Kimileri, duyarlı kimileri bu çağrıya olumlu yanıt vermiş. Türk Eğitim Vakfı (TEV) yönetim kurulu üyeleri olan Diyarbakırlı Davut Ökütçü'nün çağrısına 'olur' demiş.
Darüşşafakalılar Derneği ile Diyarbakır'daki sivil toplum örgütleri de kütüphanenin kitaplarla donatılmasına destekleriyle Sur Belediyesi ve Diyarbakır Büyükşehir Belediyesi ile birlikte eski bazalt bir Diyarbekir evinde 8-16 yaşlar arasındaki çocuklara kapılarını hep açık tutacak bir kütüphaneye merhaba demiş.
"Bir taşla iki kuş avlamak" dedikleri bu olsa gerek. Hem bir eski ve yıkılmaya yüz tutmuş evi tarihi ve kültürel mirası korumak adına kurtarmak işi, hem de bu işi bir çocuk kütüphanesi ile taçlandırmak düşüncesi. Doğrusu paylaşılmaya aday.
Belki sırrımızı çözmeye de aday bir başka vesile.
Kütüphanenin konumlandığı sokak, dedik ya bir şairin adıyla müsemma ve onun ev sahipliğinde!

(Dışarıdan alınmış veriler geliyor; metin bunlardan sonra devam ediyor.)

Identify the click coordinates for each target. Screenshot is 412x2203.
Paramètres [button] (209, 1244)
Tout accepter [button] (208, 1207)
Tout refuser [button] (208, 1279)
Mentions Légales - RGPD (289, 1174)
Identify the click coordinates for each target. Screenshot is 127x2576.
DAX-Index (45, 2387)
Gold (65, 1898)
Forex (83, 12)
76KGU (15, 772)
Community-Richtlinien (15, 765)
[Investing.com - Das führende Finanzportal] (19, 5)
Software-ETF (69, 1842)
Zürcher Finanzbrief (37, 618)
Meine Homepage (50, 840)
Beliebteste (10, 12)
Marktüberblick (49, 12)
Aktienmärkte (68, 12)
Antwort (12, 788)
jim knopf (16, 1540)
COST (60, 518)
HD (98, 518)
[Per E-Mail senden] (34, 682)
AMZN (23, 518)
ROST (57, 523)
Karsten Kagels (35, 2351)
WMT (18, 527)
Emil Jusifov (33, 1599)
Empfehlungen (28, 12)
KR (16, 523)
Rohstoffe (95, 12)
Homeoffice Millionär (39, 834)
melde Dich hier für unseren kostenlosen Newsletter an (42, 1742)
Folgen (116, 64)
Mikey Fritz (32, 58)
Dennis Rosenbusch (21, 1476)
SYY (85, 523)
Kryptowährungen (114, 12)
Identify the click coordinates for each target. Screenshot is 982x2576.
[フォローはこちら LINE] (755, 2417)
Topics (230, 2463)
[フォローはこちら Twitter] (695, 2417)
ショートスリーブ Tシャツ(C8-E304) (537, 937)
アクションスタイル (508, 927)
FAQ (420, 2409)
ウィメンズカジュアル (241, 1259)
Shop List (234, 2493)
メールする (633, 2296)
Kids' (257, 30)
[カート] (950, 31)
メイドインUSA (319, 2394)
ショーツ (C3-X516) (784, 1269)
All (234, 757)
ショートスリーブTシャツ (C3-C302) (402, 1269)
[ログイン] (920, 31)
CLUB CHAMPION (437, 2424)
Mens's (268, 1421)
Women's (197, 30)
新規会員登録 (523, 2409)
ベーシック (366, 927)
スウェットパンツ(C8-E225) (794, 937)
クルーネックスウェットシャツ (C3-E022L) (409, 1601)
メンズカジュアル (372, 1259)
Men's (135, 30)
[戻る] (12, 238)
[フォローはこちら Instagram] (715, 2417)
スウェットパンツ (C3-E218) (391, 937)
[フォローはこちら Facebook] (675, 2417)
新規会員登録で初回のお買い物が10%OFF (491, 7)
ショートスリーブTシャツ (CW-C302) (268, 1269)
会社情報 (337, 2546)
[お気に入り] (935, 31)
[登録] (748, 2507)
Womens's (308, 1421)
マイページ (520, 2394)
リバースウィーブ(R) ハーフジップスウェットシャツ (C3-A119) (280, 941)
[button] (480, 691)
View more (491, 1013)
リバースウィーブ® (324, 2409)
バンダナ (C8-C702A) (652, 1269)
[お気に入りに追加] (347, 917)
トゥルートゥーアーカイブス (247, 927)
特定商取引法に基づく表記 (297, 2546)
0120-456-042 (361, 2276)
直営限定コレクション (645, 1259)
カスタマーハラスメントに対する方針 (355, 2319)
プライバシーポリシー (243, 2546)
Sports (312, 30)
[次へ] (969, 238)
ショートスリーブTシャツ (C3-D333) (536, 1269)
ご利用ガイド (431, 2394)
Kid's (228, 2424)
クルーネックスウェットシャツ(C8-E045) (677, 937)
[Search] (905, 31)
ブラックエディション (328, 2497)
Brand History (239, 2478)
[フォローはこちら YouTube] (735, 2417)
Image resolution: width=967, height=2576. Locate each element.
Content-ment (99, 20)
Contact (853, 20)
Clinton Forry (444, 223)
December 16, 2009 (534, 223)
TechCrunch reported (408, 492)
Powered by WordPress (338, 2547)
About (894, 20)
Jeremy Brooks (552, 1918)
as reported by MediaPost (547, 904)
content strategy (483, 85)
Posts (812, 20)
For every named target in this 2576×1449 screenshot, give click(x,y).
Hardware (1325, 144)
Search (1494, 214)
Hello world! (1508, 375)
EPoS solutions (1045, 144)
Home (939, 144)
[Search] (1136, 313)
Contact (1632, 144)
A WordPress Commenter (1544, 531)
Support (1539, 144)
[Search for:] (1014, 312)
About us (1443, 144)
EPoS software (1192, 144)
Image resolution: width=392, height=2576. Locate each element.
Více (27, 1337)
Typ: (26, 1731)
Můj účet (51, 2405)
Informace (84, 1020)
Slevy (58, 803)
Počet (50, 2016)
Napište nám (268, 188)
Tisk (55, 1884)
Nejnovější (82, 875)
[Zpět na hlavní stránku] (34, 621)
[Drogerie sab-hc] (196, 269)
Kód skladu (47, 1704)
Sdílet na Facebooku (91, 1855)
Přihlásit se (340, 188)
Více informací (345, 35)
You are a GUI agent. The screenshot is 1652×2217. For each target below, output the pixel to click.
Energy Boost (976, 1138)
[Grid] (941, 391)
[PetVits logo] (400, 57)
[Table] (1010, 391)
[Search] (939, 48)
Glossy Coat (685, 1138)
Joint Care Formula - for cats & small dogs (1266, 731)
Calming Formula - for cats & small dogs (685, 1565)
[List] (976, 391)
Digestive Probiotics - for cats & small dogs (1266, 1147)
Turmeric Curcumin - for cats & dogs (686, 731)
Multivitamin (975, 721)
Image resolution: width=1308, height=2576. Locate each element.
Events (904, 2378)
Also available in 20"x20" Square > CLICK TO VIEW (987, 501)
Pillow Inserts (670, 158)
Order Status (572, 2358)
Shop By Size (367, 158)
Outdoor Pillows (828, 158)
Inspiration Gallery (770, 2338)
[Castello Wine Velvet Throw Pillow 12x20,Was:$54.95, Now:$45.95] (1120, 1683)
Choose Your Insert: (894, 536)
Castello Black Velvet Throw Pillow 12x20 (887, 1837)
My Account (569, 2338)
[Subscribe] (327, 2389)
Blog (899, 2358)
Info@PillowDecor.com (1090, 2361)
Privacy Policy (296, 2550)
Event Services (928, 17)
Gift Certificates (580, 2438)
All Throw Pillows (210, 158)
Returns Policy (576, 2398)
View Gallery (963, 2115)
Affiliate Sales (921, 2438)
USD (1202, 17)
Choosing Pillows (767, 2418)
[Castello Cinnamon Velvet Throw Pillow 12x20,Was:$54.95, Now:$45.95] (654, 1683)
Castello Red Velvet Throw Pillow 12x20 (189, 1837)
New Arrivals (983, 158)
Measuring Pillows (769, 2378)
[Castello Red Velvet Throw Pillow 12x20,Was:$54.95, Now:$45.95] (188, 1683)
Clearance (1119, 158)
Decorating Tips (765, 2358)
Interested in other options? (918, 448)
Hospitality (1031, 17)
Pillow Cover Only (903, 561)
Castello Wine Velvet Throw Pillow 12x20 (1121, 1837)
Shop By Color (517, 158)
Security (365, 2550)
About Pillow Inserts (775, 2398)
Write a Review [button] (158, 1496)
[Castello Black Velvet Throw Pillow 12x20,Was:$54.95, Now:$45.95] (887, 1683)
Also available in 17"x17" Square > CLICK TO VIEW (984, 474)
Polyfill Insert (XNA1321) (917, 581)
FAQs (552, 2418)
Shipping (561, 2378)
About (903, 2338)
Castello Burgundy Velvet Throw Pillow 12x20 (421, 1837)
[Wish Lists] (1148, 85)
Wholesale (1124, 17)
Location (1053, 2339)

Bir başka hikayesi de var. Şöyle bir Şair Sırri Hanım sokaktan aşağı doğru kendinizi bıraktınız mı, bir okulla yolunuz kesişir. Adı Cumhuriyetle örülmüştür, Cumhuriyet İlköğretim Okuludur adı.
Suriçinin en eski ilkokuludur, Cumhuriyet İlköğretim Okulu. Bu satırların yazarı da 1960'lı yıllarda o okuldan mezundur. Eski evi, hemen okulun yanıbaşındadır. Çok günler, geceleri gaz lambasının ışığında, kimi gündüzleri de Suriiçinin orta yerinde konumlanan Ulu Caminin cümle kapısının hemen üzerindeki ilk şehir kütüphanesinde ilk kitaplarla tanış olmuştur.
Ol sebeple şimdi eski sokağındaki kütüphane onu en eski günlere taşımaya teşnedir. Suriçinin diğer tüm mahallelerinde ve sokaklarında bu ilk örneği pekiştirmesi arzulanan açılmaya aday kütüphaneleri de bekleyerek...(ŞD/EÜ)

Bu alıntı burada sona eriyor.